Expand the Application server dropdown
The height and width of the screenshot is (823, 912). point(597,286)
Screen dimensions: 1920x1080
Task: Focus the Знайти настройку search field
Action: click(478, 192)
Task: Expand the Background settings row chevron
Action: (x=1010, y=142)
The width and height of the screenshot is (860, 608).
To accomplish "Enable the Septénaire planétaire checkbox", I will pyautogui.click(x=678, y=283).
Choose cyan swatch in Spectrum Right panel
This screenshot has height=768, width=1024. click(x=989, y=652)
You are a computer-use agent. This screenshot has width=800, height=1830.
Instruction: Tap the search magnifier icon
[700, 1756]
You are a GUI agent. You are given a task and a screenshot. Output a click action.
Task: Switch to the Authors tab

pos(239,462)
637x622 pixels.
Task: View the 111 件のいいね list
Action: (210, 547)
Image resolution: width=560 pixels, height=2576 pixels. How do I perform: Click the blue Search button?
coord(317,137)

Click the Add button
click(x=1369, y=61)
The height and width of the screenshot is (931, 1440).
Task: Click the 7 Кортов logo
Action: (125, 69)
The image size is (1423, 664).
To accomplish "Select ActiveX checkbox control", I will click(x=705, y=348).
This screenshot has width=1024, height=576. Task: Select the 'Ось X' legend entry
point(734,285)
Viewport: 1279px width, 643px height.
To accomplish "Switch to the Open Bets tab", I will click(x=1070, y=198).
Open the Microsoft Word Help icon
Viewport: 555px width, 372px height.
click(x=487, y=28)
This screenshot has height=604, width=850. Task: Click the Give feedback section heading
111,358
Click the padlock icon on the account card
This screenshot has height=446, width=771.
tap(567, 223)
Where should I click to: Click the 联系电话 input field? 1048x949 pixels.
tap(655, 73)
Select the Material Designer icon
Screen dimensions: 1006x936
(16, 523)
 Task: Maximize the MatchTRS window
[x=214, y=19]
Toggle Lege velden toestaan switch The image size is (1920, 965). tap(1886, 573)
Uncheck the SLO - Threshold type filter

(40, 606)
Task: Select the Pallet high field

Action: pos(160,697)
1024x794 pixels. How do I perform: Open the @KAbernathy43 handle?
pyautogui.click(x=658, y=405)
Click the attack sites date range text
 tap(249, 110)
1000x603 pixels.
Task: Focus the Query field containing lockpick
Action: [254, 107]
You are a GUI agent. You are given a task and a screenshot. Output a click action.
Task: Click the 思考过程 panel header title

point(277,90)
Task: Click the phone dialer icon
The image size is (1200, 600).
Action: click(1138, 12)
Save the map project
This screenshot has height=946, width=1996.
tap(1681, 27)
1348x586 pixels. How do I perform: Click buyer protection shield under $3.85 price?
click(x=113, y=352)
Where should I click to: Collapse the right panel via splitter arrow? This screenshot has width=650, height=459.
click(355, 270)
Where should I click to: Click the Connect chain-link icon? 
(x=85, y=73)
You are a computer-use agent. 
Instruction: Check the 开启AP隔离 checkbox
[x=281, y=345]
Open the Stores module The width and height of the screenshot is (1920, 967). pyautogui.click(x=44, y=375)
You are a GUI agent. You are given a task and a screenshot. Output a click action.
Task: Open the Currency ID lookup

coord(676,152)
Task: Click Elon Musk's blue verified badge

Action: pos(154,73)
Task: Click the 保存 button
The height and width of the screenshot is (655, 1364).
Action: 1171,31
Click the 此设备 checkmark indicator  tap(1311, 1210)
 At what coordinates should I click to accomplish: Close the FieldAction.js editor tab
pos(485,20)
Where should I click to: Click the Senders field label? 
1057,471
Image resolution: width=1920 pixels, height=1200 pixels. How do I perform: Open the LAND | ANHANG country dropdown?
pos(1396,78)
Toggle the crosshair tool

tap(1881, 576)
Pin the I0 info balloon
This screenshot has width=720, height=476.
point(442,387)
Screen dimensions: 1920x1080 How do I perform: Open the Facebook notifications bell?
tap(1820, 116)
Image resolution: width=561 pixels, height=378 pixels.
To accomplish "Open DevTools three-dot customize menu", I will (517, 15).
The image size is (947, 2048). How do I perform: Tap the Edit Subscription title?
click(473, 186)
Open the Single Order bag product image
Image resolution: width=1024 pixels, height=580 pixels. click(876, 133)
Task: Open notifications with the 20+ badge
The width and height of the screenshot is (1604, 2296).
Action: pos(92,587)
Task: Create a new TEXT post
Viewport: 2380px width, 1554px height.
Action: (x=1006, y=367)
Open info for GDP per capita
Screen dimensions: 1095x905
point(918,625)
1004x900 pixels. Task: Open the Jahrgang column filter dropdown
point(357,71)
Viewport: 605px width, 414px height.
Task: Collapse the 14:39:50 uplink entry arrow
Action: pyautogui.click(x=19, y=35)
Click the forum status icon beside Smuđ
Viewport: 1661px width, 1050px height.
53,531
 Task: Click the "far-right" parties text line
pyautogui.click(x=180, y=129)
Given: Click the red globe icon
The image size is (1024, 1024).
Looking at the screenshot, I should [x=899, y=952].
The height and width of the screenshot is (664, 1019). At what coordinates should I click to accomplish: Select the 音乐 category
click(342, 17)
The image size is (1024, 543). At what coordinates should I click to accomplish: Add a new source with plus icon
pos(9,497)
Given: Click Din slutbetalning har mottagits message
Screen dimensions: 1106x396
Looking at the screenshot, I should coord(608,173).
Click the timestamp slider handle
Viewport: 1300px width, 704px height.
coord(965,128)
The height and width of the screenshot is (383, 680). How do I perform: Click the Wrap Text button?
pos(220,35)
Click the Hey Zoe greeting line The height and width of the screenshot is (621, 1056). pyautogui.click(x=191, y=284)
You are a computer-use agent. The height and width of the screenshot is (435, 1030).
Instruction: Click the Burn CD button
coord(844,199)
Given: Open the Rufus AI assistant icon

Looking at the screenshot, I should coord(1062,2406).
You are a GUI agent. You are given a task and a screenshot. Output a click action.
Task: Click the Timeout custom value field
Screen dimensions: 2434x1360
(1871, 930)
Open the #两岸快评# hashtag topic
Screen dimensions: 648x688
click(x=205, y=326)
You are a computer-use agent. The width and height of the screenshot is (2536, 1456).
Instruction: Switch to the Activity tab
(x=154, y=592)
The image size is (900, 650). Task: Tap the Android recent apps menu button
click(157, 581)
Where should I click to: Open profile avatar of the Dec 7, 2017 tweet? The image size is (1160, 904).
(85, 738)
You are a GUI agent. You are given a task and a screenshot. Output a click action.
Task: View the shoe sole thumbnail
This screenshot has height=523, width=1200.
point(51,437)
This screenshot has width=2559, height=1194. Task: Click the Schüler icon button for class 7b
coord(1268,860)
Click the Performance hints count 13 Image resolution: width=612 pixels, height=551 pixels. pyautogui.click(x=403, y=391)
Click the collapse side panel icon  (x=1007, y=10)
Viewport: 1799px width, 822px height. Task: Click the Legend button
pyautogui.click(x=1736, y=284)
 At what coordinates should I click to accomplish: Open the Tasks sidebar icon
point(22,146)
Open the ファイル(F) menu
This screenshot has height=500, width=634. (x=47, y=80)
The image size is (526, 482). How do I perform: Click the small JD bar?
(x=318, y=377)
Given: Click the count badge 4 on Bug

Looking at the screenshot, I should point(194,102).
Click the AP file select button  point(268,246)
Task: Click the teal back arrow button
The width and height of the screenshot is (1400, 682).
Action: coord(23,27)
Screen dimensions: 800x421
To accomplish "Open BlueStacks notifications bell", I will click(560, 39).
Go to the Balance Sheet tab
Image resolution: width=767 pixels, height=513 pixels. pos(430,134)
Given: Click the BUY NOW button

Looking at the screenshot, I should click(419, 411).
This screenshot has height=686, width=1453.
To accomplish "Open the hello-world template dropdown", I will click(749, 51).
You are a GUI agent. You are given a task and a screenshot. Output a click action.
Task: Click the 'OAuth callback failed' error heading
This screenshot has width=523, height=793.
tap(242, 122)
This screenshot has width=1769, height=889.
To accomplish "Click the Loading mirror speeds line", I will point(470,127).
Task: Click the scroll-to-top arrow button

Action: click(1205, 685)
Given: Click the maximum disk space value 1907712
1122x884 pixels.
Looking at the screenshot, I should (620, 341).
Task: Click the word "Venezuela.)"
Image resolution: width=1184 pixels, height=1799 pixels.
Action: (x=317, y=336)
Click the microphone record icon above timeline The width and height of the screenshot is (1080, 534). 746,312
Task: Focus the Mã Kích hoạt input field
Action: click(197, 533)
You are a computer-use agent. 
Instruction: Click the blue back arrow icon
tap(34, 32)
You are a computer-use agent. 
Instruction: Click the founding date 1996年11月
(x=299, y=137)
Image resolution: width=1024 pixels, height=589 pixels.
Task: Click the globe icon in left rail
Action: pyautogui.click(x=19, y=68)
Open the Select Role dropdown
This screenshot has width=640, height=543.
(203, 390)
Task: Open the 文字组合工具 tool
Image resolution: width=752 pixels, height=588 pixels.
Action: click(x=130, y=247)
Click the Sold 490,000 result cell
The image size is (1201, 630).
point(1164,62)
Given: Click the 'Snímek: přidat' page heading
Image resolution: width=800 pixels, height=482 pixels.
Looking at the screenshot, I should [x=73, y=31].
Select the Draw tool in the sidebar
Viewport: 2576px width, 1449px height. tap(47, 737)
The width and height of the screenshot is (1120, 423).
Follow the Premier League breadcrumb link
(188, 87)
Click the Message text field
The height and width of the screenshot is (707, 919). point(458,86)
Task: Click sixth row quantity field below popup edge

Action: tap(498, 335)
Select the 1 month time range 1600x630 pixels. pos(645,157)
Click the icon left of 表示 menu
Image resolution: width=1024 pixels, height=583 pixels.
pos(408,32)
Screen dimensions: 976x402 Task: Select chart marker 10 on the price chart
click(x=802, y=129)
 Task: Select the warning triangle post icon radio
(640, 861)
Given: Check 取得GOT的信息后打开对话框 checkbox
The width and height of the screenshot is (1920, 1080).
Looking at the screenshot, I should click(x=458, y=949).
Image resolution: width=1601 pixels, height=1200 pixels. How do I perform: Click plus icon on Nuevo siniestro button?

--------

Convert the stretch of the records from the line containing "Given: Click the count badge 4 on Bug" through the line containing "Action: coord(23,27)" into a JSON list of strings, one string per line, leaving out blank lines.

[
  "Given: Click the count badge 4 on Bug",
  "Looking at the screenshot, I should point(194,102).",
  "Click the AP file select button  point(268,246)",
  "Task: Click the teal back arrow button",
  "The width and height of the screenshot is (1400, 682).",
  "Action: coord(23,27)"
]